Hi, I am creating my own data loader. However, I found that making a slight change could result in huge different on the speed of data loading. I really do not understand the reason. My data loader looks like this:
def load_file(filename): # function to load one image saved in a dict
with open(filename, 'rb') as fpik:
data_dict = cPickle.load(fpik)
return data_dict["data"], data_dict["label"]
class MyDataset(torch.utils.data.Dataset): # My data set class
def __init__(self):
print 'loading data list...'
self.data_files = glob.glob('train_dnn' + '/*' + '/*.pik')
def __getitem__(self, idx):
return load_file(self.data_files[idx])
def __len__(self):
return len(self.data_files)
def get_loader(): # data loader
dset_train = MyDataset()
loader_train = DataLoader(dset_train, batch_size = 256, shuffle = False, num_workers = 8, pin_memory = False)
return loader_train
The images are saved in the subfolders of the directory ‘train_dnn’, and the subfolders are numbered 0, 1,…,200, with about 60,000 images in each subfolder.
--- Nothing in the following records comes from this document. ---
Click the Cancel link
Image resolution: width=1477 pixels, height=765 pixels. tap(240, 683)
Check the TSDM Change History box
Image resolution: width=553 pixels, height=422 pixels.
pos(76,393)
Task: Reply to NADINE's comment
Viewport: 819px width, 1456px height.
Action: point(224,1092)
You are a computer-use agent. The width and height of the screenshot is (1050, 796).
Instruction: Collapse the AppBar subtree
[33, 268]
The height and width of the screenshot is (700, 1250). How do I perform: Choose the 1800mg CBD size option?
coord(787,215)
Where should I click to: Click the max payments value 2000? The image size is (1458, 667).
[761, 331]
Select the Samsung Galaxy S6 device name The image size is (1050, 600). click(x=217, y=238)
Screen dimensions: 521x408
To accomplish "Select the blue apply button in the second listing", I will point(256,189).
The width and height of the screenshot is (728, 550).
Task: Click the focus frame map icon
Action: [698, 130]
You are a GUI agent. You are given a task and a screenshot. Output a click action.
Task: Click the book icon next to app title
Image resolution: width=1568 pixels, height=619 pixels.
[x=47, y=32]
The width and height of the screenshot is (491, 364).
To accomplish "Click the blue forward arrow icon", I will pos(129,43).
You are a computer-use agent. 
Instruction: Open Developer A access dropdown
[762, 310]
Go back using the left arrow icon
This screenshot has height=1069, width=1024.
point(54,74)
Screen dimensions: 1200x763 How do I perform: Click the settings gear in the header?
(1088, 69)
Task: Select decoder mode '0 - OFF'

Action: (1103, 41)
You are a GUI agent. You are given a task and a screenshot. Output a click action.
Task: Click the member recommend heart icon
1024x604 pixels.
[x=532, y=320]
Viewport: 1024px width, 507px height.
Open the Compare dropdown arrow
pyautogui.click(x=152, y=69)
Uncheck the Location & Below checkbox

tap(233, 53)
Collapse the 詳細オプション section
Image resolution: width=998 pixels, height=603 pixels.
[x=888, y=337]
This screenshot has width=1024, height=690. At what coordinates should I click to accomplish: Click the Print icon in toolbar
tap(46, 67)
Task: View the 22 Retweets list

So, it is a very large database
If I just create a data loader by calling get_loader() as above, the speed of loading data batches is quite fast. But if I add shuffle(self.data_files) after self.data_files = glob.glob(‘train_dnn’ + ‘/’ + '/.pik’), then the speed of loading batches (not counting shuffling and glob) become very slow. In both cases, I set shuffle = False in the data loader itself.
I used 8 workers in both cases, and the model is a feed forward DNN trained on the batches. A geforce 980 card was used to train the model.
Anyone has any ideas?